Chiang Rai was founded in the 13th century and was the first capital of the dynasty of King Mangrai.
For centuries it was ruled by the Burmese, but since 1933 it has been the capital of the province with the same name in the Thailand Kingdom.
This is the northernmost province of Thailand, bordering Laos and Myanmar, 860 km from Bangkok. Its capital is a typical Thai city in which the Night Bazaar and the central square of the clock stand out.
On the other hand, the province offers a splendid nature, a history of legend and the hospitable hill tribes, always ready to share their home and make your trip unforgettable. A different universe and a great plan, combining activities related to nature with cultural exchanges between new friends.
Now we approach the city of Chiang Rai and in another article the province of Chiang Rai.
The best time to visit Chiang Rai begins with the end of the monsoons from November to mid-February, when the burning of the fields causes the atmosphere to begin to be less clean and the forests a little drier due to the lack of rain, until May.
Nevertheless, the interest of the Golden Triangle and the Hill Tribes remain, since in those months it is precisely when the entry of the new year is celebrated in many of their communities (from February to April). An opportunity to participate in a unique moment that is worth sharing.
In the monsoons (from May to October) keep in mind that the probability of rain increases, pay attention to the weather forecast and be careful with the dirt roads. Nature will be gorgeous, the forest with intense greens and the streams full of water.
The rice fields will have a lot of life since this is their season.
Chiang Rai has an airport with good air links to Bangkok, from where you can also travel at night by bus, preferably by S-VIP bus (24 seats) for an 11 hours trip or so.
It also has a good connection with Chiang Mai, buses depart from 06h00 to 17h30, on a journey of 200 km that lasts approximately 3 hours.
Wat Phra Kaew
This royal temple is very famous because the Emerald Buddha was found here, besides being currently a recognized centre of Buddhist education and for the administration of the community of monks in the north of the country.
The clock square can be considered as the center of the town and at dusk offers a show of music and lights really surprising, it is a bit kitsch but nobody should miss it.
Small and cute night bazaar to spend the evening: have a drink, dine and buy some gifts. A nice walk before going to sleep to wake up early the next day.
Museum of the mountain tribes
It is a small museum that shows images and objects of the different hill tribes that live in the province, with informative panels about their daily life and culture. Interesting if these tribes are part of your trip.
Saturday Walking Street
Popular market among the local public and holiday visitors.
Apart from being very kind, the Thais have a good sense of humour so do their best to enjoy life (sanuk), like everyone else, probably. Among other things, they love dancing. It happens at village street parties during popular festivals. A fun way of seeing Thailand close-up.

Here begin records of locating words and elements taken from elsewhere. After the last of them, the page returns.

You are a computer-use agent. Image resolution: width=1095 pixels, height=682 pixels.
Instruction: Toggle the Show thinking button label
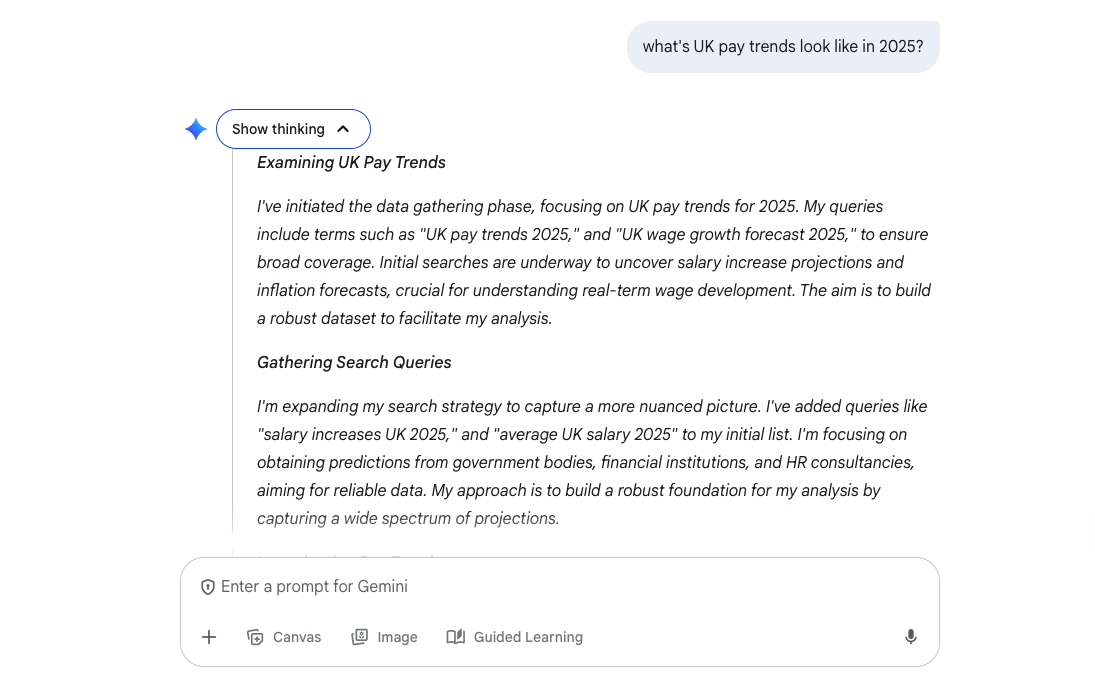pos(278,129)
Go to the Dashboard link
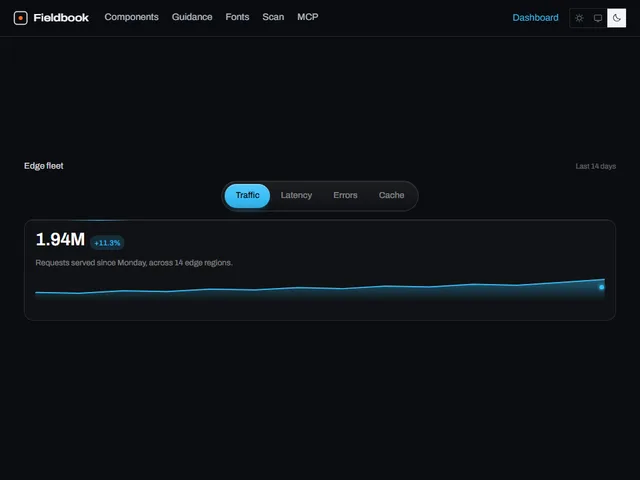The width and height of the screenshot is (640, 480). point(535,18)
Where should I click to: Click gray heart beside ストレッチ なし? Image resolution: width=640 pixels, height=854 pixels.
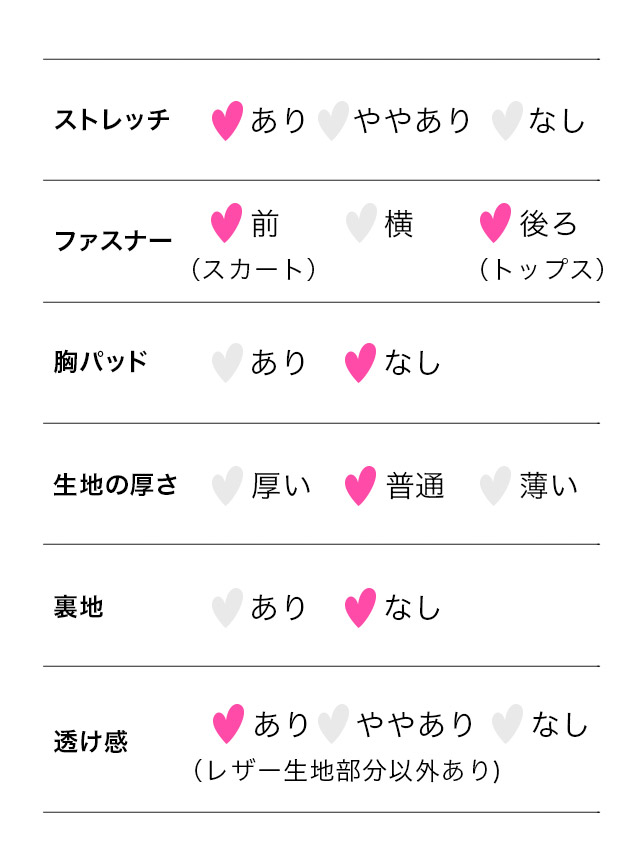[x=507, y=121]
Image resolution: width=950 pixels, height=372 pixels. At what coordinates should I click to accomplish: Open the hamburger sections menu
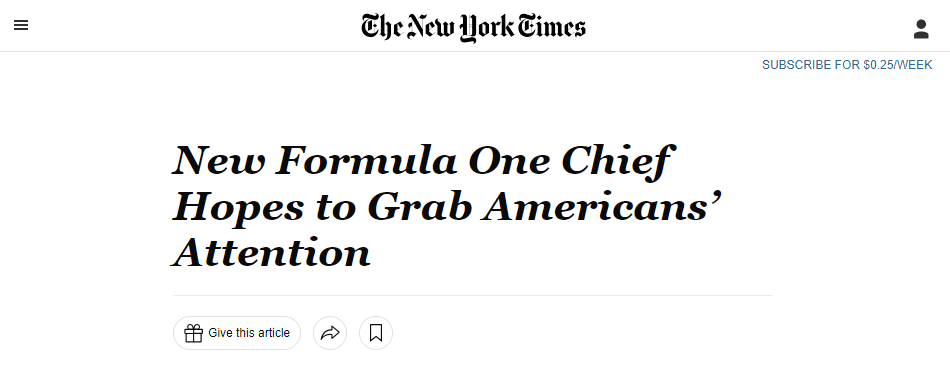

Watch the images about this fun weekend market if you are curious, click here.
Wat Rong Khun, the White Temple
A strange temple that mixes universes apparently alien to each other. The contemporary artist Chalermchai Kositpipat is creating it since it is not finished yet. Visually, it’s a striking place.
Once the work of the artist is exposed, it is open to different interpretations depending on what it evokes to each observer.
In any case, the visit to this fascinating temple is an opportunity to perceive one of the fundamental differences between Animism and Buddhism, precisely, how they understand human behaviour and its consequences.
Read more about it in this post.
Wat Rong Suea, the Blue Temple
This is a very colourful temple due to the intense dominant blue, whose name means dancing tiger.
It has the typical elements of a Buddhist monastery, but due to a good marketing job and the favourable location, it has become a fashionable visit.
You will find it outside the city but within walking distance, just after the bridge over the Kok River.
Baan Dam, the Black Houses
Baandam is the work of the well-known artist Thawan Duchanee and combines some 40 buildings, made of wood, bricks, glass and terracotta, with traditional and modern designs in a quite intriguing mix. Baan means house and Dam means black.
They also house works of art made with animal bones, horns and furs, among other materials. Open from 09h00 to 17h00.
The break with the traditional canon and the iconographic density are very striking, but difficult to understand without the help of an expert who contextualizes the artistic work and helps interpret its possible meanings. They often become a simple set for taking selfies.
Wat Huai Pla Kang, the giant white Buddha
Buddhist complex where a huge Buddha statue stands out and is visible from a distance. She is not exactly a Buddha but a Bodhisattva, that is, a person who has attained the enlightenment but has decided to postpone entering nirvana to help other people on earth. She is a Bodhisattva of Compassion or Guanyin, the Divinity of Mercy, very popular among the Chinese community in Thailand.
Through an elevator inside the statue, you can go up to the upper floors and enjoy beautiful sceneries (40 baht).
The compound includes other curious buildings such as the ultra-white vihan and a nine-story pagoda.